* **What needs to be done**:
Wherever a line below holds the word "list", copy that line.

START Excerpted data

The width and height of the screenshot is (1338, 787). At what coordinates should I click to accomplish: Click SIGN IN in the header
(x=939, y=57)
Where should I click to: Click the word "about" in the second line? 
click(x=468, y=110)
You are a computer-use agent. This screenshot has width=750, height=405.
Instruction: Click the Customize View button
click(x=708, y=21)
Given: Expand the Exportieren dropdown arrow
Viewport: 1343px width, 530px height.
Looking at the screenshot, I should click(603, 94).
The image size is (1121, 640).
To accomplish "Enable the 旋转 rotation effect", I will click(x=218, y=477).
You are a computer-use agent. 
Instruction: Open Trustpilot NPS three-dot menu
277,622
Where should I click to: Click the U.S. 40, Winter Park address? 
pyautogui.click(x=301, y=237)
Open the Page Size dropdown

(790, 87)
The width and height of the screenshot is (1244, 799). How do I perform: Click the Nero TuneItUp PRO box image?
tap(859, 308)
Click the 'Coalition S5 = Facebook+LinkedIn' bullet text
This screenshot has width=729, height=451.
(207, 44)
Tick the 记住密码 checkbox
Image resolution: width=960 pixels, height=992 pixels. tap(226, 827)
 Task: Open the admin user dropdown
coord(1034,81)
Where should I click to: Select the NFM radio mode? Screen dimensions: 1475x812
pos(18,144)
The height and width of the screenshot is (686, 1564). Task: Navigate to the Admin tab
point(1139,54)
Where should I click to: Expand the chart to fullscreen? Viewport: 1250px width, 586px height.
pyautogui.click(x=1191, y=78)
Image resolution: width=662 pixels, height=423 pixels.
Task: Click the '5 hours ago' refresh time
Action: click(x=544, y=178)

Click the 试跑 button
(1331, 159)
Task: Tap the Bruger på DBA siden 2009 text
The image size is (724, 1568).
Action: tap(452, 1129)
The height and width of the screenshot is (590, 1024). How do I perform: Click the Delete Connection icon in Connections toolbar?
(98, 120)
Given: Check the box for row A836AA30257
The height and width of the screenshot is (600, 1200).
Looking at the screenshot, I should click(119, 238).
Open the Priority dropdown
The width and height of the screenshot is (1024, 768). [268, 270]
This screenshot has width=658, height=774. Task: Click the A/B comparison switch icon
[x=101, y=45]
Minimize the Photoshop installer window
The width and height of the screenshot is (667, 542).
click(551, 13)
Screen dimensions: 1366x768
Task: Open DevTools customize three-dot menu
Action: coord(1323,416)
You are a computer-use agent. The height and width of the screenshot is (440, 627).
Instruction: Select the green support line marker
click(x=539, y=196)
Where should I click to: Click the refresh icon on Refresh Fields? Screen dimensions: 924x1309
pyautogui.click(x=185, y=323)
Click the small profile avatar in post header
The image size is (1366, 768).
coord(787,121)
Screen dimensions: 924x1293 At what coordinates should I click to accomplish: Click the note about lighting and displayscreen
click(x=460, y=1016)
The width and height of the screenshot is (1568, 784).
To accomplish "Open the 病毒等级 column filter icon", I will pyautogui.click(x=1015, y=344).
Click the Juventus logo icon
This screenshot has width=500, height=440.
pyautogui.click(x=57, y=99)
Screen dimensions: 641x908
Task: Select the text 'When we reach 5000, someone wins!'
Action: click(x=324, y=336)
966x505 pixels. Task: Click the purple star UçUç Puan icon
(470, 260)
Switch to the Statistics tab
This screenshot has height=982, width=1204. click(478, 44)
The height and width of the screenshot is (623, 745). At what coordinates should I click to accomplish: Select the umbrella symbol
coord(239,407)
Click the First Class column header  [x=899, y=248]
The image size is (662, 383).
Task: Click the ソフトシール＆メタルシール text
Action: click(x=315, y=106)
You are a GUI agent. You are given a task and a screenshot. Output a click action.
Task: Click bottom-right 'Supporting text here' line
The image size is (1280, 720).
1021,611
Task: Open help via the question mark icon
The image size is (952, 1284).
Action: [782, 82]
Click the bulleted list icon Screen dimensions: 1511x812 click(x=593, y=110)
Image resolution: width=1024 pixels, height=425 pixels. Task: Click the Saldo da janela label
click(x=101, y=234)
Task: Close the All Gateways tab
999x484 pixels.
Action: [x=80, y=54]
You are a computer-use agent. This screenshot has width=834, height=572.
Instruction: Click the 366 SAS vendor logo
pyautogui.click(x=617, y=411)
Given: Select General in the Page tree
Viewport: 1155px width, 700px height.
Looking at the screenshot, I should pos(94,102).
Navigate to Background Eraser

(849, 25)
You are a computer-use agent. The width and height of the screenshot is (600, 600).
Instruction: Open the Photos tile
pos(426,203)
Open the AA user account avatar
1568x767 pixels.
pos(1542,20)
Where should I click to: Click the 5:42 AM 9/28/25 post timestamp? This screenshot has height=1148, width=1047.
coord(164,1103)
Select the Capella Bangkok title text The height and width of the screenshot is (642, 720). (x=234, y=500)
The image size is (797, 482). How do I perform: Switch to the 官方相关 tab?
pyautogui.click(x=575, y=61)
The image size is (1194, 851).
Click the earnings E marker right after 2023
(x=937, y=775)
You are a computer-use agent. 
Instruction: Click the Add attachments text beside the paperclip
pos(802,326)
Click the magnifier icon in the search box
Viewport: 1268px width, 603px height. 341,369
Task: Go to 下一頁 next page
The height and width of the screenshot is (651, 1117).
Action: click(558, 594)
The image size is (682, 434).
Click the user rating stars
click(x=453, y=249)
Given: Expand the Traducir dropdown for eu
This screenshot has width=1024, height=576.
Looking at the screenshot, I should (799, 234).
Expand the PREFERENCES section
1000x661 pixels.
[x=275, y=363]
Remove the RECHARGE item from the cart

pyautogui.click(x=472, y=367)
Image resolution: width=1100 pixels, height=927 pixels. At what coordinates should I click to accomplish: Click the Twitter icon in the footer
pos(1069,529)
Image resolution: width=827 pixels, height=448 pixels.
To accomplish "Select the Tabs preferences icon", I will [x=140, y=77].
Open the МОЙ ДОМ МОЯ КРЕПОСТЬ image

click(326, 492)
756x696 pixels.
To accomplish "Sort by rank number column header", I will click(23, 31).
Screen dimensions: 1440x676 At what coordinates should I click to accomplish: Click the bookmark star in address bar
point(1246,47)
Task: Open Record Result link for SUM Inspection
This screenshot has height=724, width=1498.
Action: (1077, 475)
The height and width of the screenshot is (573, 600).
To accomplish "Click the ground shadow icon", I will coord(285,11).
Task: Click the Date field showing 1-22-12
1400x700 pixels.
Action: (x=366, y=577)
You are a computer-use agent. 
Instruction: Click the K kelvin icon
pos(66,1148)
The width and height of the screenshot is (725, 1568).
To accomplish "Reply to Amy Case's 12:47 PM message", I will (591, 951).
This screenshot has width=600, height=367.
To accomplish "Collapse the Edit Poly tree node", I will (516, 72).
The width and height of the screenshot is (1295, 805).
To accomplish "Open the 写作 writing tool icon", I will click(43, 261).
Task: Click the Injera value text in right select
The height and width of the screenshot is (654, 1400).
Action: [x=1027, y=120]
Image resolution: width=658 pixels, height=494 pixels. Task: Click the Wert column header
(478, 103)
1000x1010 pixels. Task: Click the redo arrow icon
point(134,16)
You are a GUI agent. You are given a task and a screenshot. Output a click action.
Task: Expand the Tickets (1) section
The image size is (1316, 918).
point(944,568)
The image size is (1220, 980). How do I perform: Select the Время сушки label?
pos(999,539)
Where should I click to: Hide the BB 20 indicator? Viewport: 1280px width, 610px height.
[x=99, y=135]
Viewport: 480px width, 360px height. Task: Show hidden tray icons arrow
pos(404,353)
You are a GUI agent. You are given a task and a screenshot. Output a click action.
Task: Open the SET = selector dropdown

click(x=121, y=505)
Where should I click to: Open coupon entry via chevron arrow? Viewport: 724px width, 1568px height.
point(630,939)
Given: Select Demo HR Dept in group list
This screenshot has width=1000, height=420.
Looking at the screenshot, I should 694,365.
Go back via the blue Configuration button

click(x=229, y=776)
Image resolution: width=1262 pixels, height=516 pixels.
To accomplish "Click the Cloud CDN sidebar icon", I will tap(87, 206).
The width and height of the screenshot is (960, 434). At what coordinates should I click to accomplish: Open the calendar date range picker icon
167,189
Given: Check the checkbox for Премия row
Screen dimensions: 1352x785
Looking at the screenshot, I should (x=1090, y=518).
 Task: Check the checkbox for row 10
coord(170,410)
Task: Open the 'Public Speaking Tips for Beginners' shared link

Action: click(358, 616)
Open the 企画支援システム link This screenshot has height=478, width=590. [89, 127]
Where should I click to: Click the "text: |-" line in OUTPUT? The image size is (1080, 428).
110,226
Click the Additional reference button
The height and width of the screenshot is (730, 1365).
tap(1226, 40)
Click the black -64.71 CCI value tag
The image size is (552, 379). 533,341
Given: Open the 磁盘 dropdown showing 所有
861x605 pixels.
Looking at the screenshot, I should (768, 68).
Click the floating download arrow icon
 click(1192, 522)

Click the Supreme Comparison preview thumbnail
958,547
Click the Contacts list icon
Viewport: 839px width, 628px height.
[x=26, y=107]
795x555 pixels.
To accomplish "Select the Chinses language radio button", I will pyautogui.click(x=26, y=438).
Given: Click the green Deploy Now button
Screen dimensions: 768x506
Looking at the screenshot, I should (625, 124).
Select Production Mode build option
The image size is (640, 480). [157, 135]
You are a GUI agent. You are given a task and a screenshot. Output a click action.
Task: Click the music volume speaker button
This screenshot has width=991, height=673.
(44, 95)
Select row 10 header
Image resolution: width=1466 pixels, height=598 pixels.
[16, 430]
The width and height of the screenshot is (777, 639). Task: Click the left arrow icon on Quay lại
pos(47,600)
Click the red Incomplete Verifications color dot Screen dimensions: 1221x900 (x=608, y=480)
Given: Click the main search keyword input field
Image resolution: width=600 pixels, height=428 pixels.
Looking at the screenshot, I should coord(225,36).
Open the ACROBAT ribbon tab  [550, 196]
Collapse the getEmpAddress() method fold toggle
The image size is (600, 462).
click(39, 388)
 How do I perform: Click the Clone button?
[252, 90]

END Excerpted data

* **Exercise result**:
Click the bulleted list icon Screen dimensions: 1511x812 click(x=593, y=110)
Given: Select Demo HR Dept in group list
Click the Contacts list icon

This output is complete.